*What is expected*: Find the word "right" in the listing, and copy out each line where it turns up.

*Records to use*:
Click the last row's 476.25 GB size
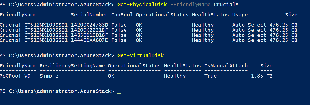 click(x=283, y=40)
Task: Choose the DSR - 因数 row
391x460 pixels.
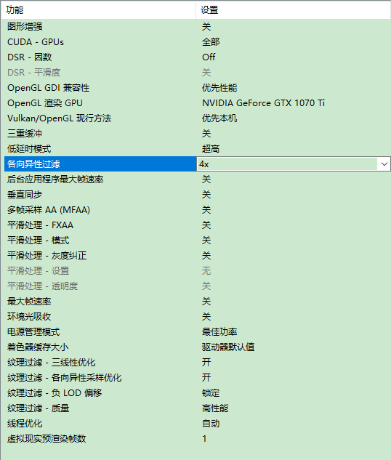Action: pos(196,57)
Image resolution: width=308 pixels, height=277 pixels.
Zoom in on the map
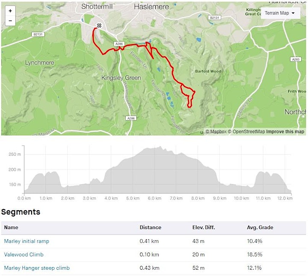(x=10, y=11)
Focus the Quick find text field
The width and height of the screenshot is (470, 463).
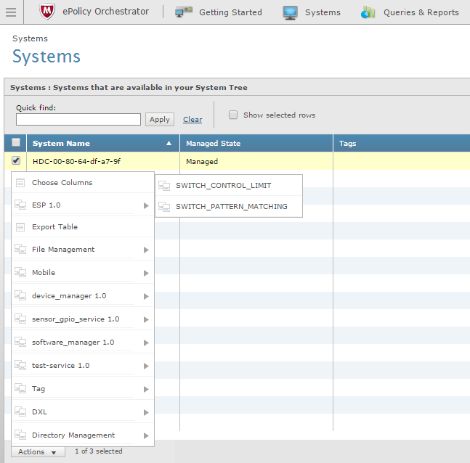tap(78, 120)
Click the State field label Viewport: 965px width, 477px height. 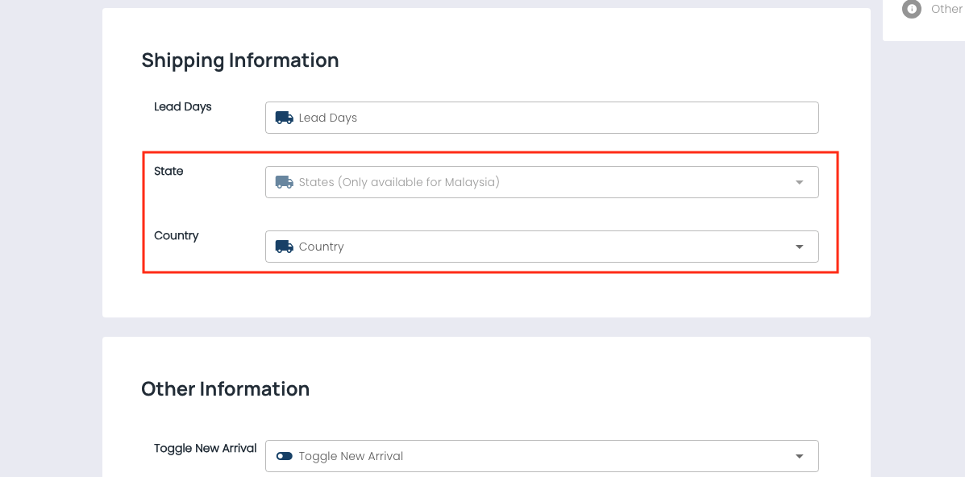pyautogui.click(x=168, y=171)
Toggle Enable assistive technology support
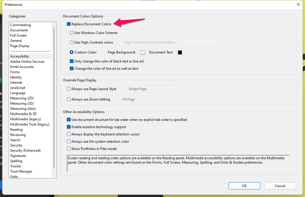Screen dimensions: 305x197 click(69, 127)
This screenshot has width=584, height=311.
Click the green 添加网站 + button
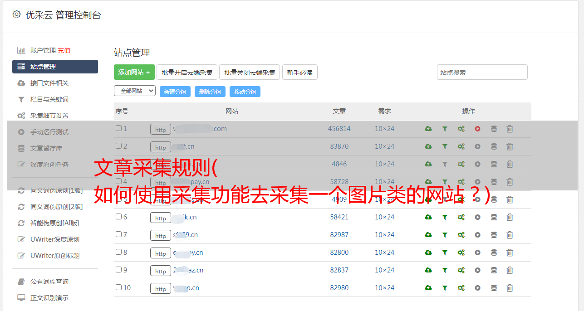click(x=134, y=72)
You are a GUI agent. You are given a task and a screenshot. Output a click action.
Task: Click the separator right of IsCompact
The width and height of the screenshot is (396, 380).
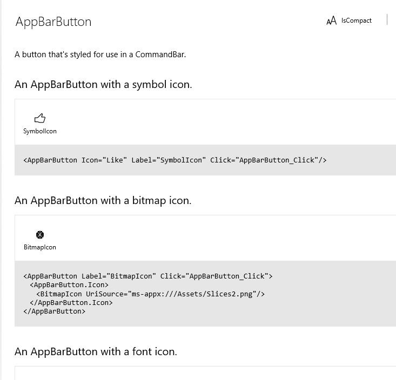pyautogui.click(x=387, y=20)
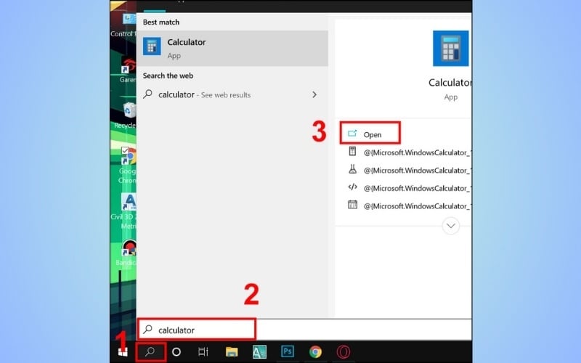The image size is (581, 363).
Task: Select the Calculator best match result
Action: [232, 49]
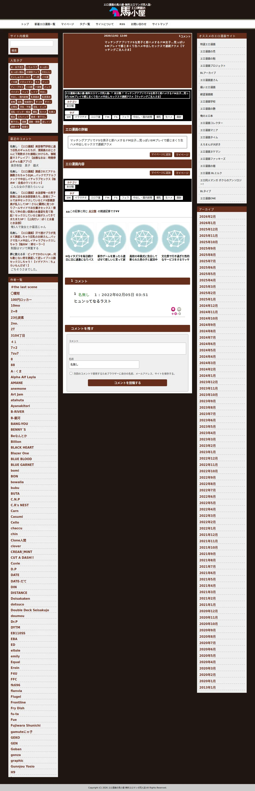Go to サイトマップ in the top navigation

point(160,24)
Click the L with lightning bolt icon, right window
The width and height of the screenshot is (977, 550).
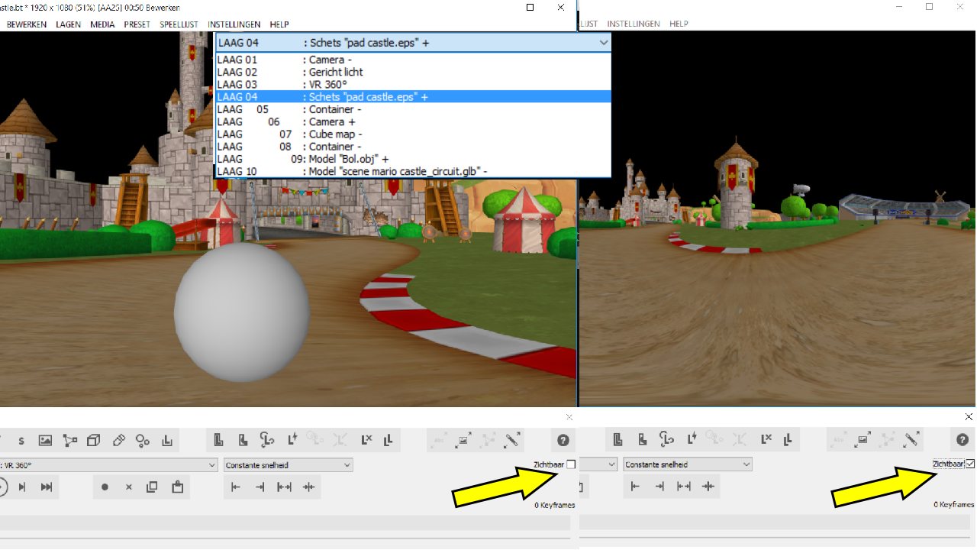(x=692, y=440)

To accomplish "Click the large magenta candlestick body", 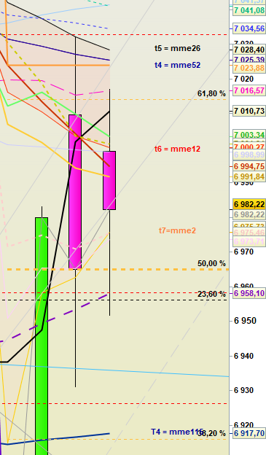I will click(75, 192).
...
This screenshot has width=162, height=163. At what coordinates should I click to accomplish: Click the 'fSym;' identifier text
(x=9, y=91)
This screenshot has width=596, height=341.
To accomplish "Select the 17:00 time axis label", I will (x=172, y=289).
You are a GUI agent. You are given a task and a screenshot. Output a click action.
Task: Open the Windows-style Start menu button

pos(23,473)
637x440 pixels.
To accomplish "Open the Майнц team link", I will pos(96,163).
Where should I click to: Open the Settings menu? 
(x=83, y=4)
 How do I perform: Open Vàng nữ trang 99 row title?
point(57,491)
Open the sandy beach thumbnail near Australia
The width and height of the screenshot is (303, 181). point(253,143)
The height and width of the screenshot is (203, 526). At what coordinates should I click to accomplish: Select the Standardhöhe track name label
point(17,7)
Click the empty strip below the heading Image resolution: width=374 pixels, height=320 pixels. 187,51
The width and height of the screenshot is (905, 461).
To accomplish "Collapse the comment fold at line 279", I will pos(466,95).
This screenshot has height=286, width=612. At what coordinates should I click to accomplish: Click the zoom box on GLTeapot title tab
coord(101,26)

*Result below*:
Task: Click the separator right of IsCompact
Click the L with lightning bolt icon, right window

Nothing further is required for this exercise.